Where does the word "with" occur in the material? Copy each line that has it.

▸ PROVIDED RECORDS:
################

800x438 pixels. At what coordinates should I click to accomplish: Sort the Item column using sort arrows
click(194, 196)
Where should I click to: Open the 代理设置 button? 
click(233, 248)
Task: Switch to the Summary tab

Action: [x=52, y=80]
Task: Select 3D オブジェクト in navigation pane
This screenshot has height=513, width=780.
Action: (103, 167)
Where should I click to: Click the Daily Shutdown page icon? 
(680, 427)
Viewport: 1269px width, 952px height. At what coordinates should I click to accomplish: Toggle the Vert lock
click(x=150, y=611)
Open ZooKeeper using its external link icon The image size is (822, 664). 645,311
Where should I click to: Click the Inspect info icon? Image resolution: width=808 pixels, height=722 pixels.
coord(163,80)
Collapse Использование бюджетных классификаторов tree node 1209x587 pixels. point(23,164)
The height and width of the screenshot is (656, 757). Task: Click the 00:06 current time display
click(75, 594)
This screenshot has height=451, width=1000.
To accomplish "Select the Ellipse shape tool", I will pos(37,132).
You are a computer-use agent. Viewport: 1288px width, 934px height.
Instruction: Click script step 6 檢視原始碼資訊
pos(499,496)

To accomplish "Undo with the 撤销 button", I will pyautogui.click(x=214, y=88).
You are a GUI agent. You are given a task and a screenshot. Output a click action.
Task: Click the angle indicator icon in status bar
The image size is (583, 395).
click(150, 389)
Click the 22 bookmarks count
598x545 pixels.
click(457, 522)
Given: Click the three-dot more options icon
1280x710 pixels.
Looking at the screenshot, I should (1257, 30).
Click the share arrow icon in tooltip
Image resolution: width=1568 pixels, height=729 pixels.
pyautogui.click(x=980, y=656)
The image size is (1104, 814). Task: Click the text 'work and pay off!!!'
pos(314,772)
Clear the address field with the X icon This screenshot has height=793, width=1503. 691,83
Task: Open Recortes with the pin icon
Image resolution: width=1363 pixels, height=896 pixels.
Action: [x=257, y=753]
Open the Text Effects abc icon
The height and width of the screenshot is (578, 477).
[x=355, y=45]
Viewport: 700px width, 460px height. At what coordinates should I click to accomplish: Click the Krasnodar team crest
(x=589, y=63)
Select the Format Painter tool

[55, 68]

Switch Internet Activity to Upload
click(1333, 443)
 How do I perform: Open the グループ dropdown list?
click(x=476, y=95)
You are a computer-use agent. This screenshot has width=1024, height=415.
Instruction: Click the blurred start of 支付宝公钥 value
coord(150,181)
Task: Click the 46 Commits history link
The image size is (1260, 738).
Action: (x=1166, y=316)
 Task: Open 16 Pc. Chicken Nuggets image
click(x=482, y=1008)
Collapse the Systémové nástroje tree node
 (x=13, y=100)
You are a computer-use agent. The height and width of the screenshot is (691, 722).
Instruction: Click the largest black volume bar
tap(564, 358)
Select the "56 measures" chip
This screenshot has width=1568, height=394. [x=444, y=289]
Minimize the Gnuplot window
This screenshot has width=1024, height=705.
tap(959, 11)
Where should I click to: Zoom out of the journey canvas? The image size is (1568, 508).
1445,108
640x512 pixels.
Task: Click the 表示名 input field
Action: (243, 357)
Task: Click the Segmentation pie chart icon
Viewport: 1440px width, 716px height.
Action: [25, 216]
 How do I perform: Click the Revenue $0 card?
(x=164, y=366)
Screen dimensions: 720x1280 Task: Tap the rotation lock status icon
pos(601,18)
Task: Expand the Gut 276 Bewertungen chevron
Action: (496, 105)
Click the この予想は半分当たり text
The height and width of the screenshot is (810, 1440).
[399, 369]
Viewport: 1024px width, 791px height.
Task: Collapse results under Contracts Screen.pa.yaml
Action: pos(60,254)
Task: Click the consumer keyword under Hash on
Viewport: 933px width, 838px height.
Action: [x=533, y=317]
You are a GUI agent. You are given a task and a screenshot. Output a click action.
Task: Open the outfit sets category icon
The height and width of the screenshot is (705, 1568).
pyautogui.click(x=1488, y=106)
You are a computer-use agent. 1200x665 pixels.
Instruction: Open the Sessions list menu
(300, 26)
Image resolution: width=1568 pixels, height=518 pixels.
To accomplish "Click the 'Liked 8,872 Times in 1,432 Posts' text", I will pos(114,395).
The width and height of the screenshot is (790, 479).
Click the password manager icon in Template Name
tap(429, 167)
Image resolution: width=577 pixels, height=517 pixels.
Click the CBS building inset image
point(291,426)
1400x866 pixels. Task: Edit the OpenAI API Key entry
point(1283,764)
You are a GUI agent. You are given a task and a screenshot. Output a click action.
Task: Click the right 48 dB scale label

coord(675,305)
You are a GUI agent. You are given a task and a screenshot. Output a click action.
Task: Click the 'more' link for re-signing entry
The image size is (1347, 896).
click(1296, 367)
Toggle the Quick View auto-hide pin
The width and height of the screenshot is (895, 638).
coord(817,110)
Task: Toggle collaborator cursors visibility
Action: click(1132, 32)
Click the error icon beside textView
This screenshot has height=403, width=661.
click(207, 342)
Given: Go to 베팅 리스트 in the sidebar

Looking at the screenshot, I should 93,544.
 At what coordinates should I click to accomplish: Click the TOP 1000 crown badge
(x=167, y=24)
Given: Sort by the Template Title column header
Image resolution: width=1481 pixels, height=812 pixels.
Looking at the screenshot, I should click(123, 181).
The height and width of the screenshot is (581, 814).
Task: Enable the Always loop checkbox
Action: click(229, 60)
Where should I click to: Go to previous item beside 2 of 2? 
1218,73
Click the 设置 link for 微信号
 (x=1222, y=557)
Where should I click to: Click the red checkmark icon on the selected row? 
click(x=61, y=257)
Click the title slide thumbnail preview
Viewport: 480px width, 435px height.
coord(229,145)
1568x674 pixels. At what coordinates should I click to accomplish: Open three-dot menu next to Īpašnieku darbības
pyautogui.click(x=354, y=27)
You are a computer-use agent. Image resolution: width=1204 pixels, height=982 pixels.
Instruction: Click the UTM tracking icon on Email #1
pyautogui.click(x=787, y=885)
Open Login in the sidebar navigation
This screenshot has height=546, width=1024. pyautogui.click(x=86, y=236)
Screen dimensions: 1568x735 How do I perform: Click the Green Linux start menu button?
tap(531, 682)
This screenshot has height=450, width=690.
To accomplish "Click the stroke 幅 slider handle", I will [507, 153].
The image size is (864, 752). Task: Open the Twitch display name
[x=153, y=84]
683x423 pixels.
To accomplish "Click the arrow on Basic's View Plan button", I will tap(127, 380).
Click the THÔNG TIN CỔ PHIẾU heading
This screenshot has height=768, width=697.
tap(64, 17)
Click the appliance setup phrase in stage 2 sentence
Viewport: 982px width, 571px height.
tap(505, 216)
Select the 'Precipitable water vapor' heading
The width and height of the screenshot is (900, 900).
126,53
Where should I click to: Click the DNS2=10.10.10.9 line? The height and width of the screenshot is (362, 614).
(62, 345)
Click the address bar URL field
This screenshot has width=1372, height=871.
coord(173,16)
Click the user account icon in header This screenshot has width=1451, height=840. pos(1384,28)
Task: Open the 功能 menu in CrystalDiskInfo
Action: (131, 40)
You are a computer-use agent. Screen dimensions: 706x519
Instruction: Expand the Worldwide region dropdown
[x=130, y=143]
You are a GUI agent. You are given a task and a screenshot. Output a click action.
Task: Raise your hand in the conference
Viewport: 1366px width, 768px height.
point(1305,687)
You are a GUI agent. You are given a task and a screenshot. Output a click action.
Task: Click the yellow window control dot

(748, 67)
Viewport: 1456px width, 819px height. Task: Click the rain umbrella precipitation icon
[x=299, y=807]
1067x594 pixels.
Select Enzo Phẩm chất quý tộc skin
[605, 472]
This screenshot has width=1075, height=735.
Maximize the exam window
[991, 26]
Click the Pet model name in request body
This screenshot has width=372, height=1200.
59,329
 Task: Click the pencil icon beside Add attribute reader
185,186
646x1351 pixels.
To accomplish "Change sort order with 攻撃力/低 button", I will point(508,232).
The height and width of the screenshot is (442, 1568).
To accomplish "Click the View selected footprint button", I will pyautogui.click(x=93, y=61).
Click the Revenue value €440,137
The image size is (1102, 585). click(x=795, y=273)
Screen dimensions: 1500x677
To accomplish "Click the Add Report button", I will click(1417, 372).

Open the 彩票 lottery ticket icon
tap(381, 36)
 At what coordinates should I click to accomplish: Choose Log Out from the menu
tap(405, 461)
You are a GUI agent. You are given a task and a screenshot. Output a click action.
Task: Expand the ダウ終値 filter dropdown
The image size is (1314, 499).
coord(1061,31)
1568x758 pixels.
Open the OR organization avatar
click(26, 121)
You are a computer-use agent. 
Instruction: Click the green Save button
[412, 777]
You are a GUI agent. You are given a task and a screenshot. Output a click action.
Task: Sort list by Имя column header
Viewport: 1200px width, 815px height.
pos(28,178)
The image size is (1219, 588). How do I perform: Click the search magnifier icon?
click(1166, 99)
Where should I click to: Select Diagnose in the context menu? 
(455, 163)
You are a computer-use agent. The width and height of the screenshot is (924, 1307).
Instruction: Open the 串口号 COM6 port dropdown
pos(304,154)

################

▸ ANSWER SPACE:
To accomplish "Undo with the 撤销 button", I will pyautogui.click(x=214, y=88).
Clear the address field with the X icon This screenshot has height=793, width=1503. 691,83
Task: Open Recortes with the pin icon
To accomplish "Change sort order with 攻撃力/低 button", I will point(508,232).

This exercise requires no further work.